Professeur d’histoire de la philosophie moderne à la Sorbonne. Étudie cette année Pascal, en des leçons émouvantes et fortes. Orateur peu théâtral, mais pénétrant.
Le mercredi, à cinq heures moins le quart, aux trois coups grêles de la vieille horloge, la petite porte latérale de l’amphithéâtre s’ouvre et, précédé de l’huissier au verre d’eau, le professeur s’avance rapidement pour prendre place dans son fauteuil.

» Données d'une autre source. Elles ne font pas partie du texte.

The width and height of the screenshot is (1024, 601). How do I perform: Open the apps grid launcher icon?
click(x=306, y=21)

Grand, mince, serré dans sa redingote noire, il incline la tête devant les applaudissements qui l’accueillent, s’assied, repousse d’une main sa lampe, de l’autre ses livres, et commence.

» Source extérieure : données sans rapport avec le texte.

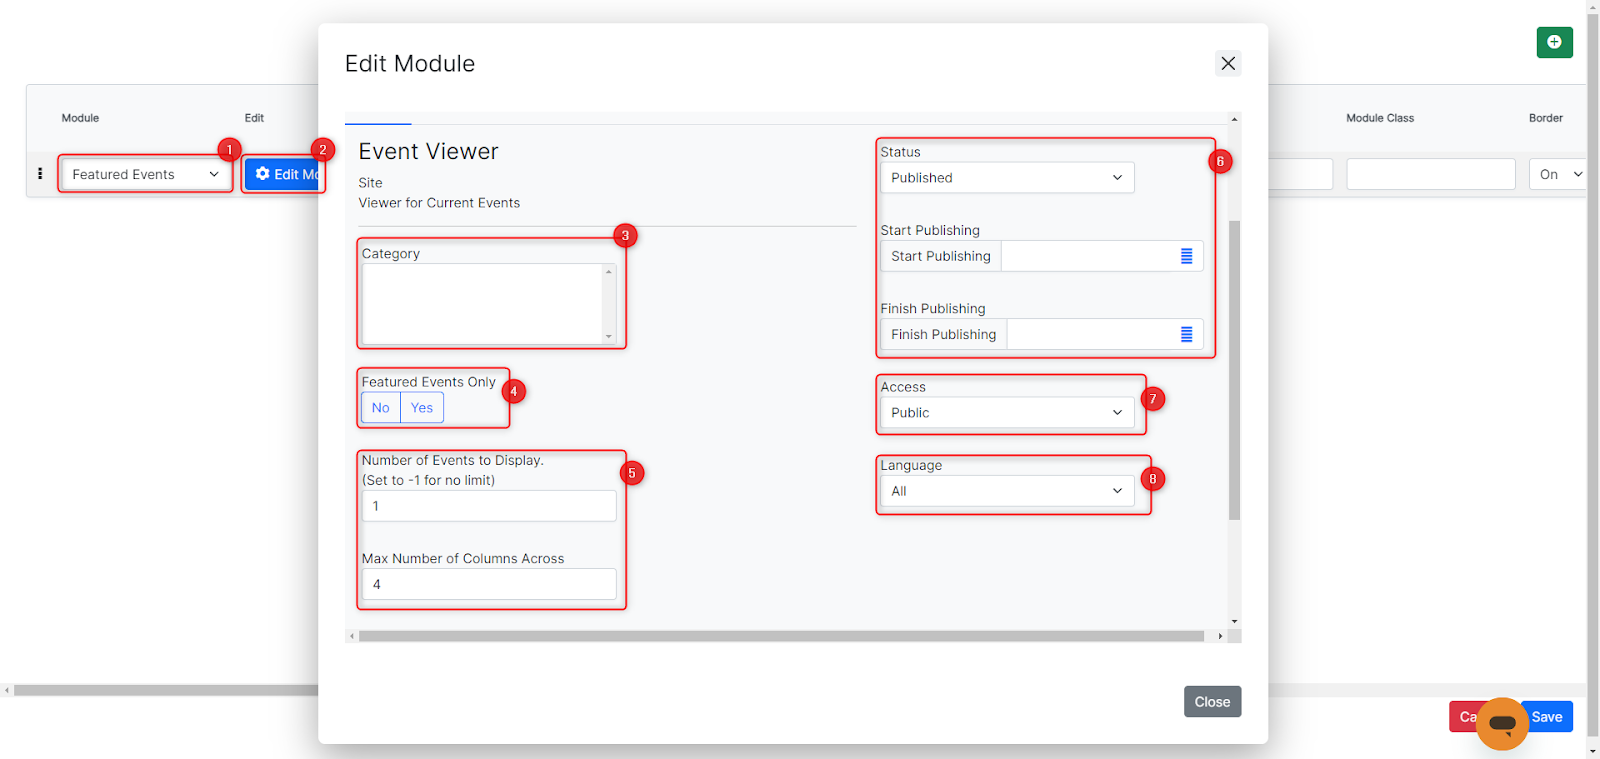
Task: Open the Border On dropdown
Action: click(x=1557, y=174)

Au début, sa figure ascétique est impassible, sa voix un peu sèche signe de timidité.
Mais, en quelques instants, il est pris par son sujet son regard s’anime, sa voix s’élève, mais toujours austère et réservée, soulignée par quelques gestes nets et simples. Et, pendant une heure, le professeur fait vivre devant son auditoire, grâce à un don merveilleux d’analyste et de peintre d’âmes, l’homme le plus passionné qui fut, Pascal, de qui les luttes, les doutes et la foi redeviennent, pour un moment, nôtres.
Signe particulier A fait l’an dernier cet assez joli tour de force d’exposer, en seize leçons, la Dialectique transcendantale de Kant, sans la moindre note.